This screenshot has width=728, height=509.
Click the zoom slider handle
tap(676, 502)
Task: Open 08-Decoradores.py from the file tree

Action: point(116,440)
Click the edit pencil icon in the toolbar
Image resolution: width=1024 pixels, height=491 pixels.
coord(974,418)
* * * * * * *
Nothing may be left out or altered: reproduce the complete listing.

This screenshot has width=728, height=509.
Click the zoom slider handle
tap(676, 502)
Task: Open 08-Decoradores.py from the file tree

Action: point(116,440)
Click the edit pencil icon in the toolbar
Image resolution: width=1024 pixels, height=491 pixels.
coord(974,418)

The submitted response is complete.